• [Action item]
Go through the records and filter out every line lacking the word "computer"; copy the lines that remain.

Stored data entries:
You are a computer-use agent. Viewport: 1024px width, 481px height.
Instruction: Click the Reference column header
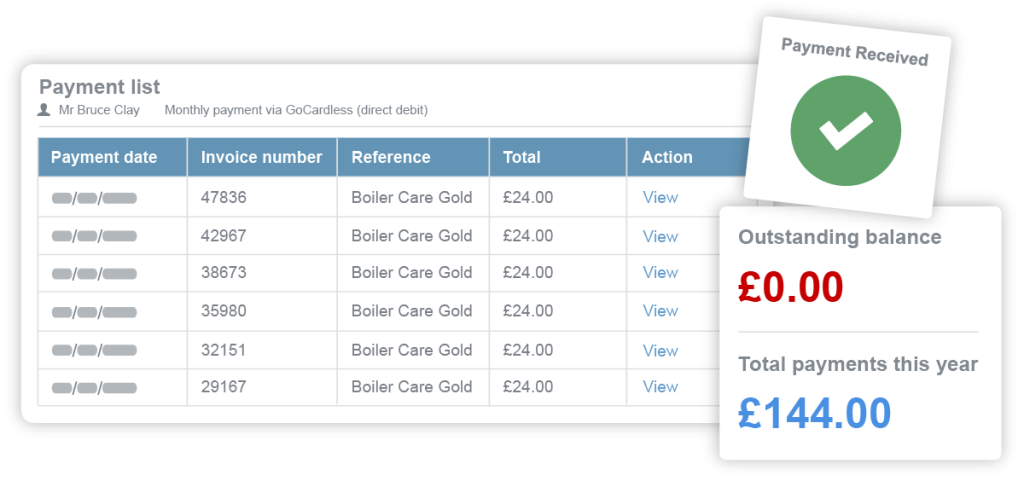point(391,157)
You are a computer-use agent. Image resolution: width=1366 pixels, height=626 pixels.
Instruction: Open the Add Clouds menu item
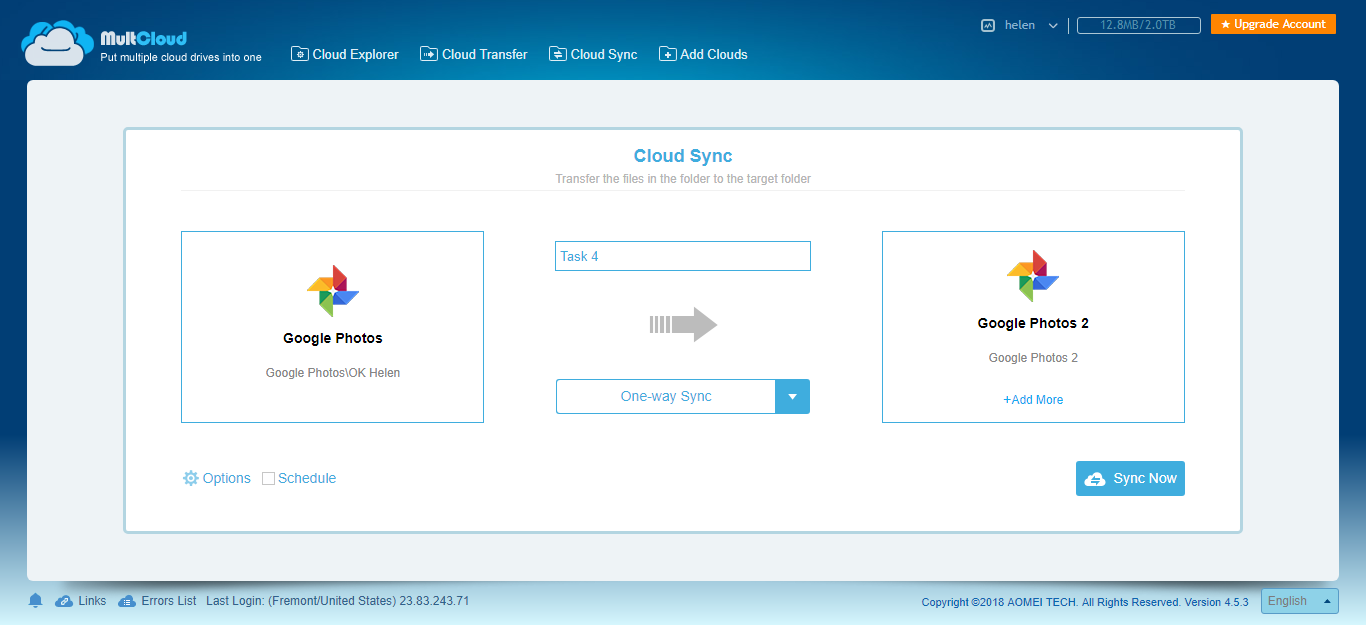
--
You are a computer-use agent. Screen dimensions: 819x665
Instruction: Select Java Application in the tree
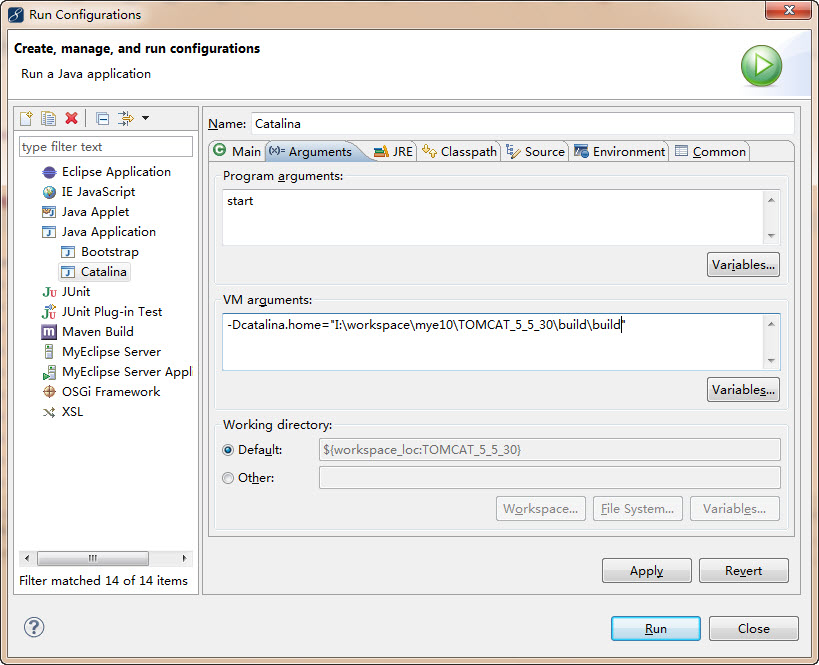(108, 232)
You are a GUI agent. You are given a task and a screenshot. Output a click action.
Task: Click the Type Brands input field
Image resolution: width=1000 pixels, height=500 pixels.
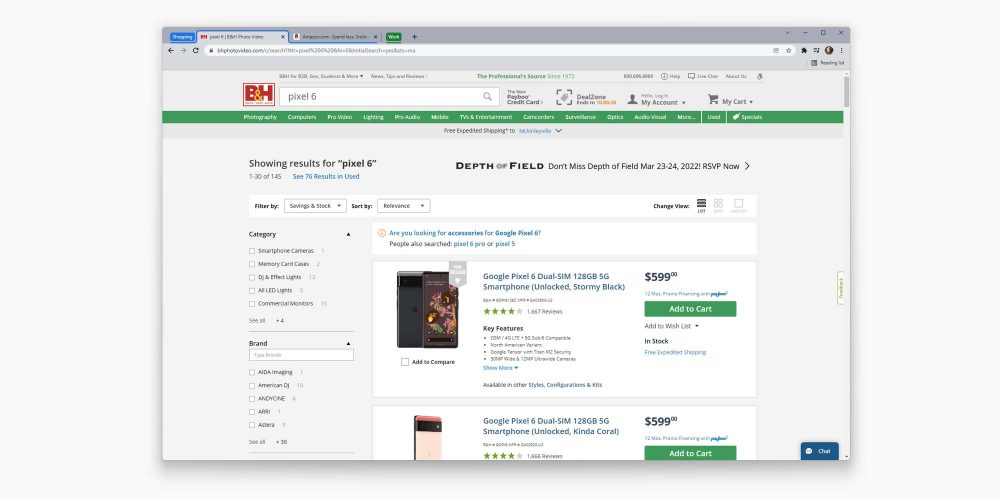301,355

• [The answer]
You are a computer-use agent. Viewport: 1024px width, 481px height.
You are a computer-use agent. Image resolution: width=1366 pixels, height=626 pixels.
You are a computer-use agent. Screen dimensions: 819x665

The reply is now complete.